Student Engineers Without Borders fundraise for international development projects

14 March 2014

The UCLU branch of Engineers Without Borders, who use their engineering skills to help international development worldwide, are currently fundraising for their 2014 projects. They plan a coast-to coast fundraising cycle as part of their efforts to generate the £40,000 they need for community projects ranging from sanitation provision for blind children in Ethiopia to income generation for slum communities in Brazil.

UCLU Engineers Without Borders on a project in Peru

Students working on a previous project to build houses in Peru

Run by students, the society seeks to facilitate human development through engineering. Every year students from UCL engineering and science disciplines learn about how engineering can help the world and provide sustainable assistance to communities through overseas work.

This year, 20 students will be biking across the UK to raise funds and are seeking £3,500 for bikes and logistical support for this gruelling journey. They hope that with the help of kind donations from crowdfunders and companies such as Deutsche Bank they can turn their pedal-pushing and sponsorship-gathering efforts into more money to help communities.
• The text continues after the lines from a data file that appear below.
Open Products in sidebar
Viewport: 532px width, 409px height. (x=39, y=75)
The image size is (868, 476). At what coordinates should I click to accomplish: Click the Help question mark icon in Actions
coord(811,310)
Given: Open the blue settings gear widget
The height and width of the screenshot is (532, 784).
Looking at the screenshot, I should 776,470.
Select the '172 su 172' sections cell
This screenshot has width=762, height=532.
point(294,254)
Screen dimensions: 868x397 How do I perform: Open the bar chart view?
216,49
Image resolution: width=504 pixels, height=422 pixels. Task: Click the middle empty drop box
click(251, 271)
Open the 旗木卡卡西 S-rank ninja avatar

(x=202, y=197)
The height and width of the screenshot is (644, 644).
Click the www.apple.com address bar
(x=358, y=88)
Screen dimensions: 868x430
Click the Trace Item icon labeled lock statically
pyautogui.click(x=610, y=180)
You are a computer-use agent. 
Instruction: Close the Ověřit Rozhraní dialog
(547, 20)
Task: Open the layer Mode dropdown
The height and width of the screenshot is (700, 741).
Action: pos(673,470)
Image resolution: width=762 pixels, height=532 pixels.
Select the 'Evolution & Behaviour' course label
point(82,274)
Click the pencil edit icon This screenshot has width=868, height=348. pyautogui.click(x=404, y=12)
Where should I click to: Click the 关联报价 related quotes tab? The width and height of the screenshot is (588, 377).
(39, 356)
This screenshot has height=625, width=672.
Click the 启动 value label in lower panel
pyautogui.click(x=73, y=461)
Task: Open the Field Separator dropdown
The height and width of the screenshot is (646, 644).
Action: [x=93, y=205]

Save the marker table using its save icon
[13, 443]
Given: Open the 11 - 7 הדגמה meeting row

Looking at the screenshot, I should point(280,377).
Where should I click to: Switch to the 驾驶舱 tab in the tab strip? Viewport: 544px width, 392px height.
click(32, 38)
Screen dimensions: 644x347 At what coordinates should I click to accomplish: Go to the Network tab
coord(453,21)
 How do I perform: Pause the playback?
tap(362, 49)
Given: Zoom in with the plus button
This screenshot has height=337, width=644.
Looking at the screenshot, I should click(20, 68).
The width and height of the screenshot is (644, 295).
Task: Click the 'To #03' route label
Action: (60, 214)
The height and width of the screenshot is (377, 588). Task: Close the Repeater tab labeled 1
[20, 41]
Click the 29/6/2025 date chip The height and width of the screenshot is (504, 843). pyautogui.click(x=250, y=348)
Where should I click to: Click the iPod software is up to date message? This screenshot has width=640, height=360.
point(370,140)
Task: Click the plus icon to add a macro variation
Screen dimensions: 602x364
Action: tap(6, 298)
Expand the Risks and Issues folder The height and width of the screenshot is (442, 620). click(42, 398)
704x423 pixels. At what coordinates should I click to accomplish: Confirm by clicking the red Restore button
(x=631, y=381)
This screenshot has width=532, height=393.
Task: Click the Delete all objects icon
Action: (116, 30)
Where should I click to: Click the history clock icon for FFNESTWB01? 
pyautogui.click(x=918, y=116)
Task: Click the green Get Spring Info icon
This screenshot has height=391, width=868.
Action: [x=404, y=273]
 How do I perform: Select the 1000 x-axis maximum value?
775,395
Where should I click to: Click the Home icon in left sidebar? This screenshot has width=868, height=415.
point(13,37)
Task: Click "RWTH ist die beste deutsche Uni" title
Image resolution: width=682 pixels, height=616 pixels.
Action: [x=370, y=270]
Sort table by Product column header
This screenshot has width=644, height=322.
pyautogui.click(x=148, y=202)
EWB UCLU Projects for 2014 include: 

  • Installation of an aquaponics system in Jardim de Gonzaga, Brazil, providing fresh food and employment through fish farming with rainwater.
  • Compost toilet block installation in a school for blind children in Mekelle, Ethiopia, with help from Mott MacDonald,
  • Rainwater harvesting system improvements and expansion in 10 communities around San Miguel de Allende, Mexico,
  • Sanitation marketing and sanitation-focused slum re-development in Nakuru, Kenya, and
  • Sustainable livelihoods and income generation in Palpa and Chnguillo, Peru.

The team are collecting donations on IndieGoGo and would really appreciate your help. Donate to help community development worldwide here, or find out more about EWB UCLU on their website.

Society President, Alexa Bruce, said:

“Once again, we are really looking forward to doing these projects, which we hope will bring sustainable improvements to all the communities involved. Our student members will learn many valuable lessons which will help them incorporate international development in their future engineering careers.”